__Page text__:
__________________________________________________

The functional differential is given by $$ \delta J[f(x)] = \frac{\partial J}{\partial f}\delta f(x) + \frac{\partial J}{\partial f'}\delta f'(x), $$ hence $$ \frac{\delta J[f]}{\delta f(z)} = \frac{\partial J}{\partial f}\frac{\delta f(x)}{\delta f(z)} + \frac{\partial J}{\partial f'}\frac{\delta f'(z)}{\delta f(z)}, $$ with $$ \frac{\delta f'(x)}{\delta f(z)} = \frac{\delta}{\delta f(z)}\frac{\mathrm{d}f(x)}{\mathrm{d}x} = \frac{\mathrm{d}}{\mathrm{d}x}\frac{\delta f(x)}{\delta f(z)} = \frac{\mathrm{d}}{\mathrm{d}x}\delta'(x-z) \equiv -\delta(x-z)\frac{\mathrm{d}}{\mathrm{d}x} $$ where the last line is due to an integration by parts. In consequence, one gets : $$ \frac{\delta J[f]}{\delta f(z)} = \delta(x-z)\left(\frac{\partial J}{\partial f} - \frac{\mathrm{d}}{\mathrm{d}x}\frac{\partial J}{\partial f'}\right) $$ In the present case, one has $$ \frac{\partial}{\partial f'} \frac{e^{f(y)-f(x)}}{f'(x)} = -\frac{e^{f(y)-f(x)}}{f'(x)^2} $$ and $$ -\frac{e^{f(y)-f(x)}}{f'(x)^2} \frac{\delta f'(x)}{\delta f(z)} \equiv \delta(x-z)\frac{\mathrm{d}}{\mathrm{d}x} \frac{e^{f(y)-f(x)}}{f'(x)^2} = -\delta(x-z)(1+2f''(x))\frac{e^{f(y)-f(x)}}{f'(x)} $$ Note that there is no derivative with respect to $y$ because $f'(y)$ doesn't appear within the functional.

Answer 3

1. OP's functional reads $$ J[f]~=~\iint_{[a,b]^2}\!\mathrm{d}x~\mathrm{d}y~\frac{e^{f(y) - f(x)}}{f'(x)} g(x,y)\theta(y\!-\!x),\tag{1}$$ where $\theta$ denotes the Heaviside step function.

__________________________________________________

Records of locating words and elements
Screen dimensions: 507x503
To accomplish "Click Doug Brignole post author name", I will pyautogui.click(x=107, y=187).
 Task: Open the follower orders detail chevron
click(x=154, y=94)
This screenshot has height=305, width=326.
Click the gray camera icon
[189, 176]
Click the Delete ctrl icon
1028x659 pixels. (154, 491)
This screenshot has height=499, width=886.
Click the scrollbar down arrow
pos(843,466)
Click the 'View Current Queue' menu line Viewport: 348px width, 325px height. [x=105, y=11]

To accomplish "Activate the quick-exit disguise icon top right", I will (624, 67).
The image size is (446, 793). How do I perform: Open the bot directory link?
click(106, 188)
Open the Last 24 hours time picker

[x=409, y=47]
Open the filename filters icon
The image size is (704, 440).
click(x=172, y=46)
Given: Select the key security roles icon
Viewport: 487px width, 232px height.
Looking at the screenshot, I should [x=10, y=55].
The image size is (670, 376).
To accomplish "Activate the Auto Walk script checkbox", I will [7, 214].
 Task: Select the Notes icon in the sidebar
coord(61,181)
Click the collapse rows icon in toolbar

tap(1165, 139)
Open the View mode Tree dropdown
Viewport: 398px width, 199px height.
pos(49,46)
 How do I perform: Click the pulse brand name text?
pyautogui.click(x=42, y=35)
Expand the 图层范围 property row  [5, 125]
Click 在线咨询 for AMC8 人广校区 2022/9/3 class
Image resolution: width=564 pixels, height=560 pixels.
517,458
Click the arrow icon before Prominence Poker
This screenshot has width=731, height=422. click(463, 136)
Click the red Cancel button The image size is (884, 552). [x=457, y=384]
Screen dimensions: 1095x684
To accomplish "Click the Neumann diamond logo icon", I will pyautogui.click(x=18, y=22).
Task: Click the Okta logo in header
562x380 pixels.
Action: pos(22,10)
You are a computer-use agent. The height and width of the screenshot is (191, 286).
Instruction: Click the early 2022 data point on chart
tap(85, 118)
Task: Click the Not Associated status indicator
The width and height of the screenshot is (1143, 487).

__________________________________________________

__Short task A__: In the functional-derivative text, list each distinct letter that appears as the argument of f in the form f(...).
__Short task B__: Rewrite part of the listing with "Task" changed to "Goal" and everything else kept the same. Begin at the line that has "Screen dimensions: 1095x684" and stop after the last line of the listing.

__Solution A__: x, z, y

__Solution B__:
Screen dimensions: 1095x684
To accomplish "Click the Neumann diamond logo icon", I will pyautogui.click(x=18, y=22).
Goal: Click the Okta logo in header
562x380 pixels.
Action: pos(22,10)
You are a computer-use agent. The height and width of the screenshot is (191, 286).
Instruction: Click the early 2022 data point on chart
tap(85, 118)
Goal: Click the Not Associated status indicator
The width and height of the screenshot is (1143, 487).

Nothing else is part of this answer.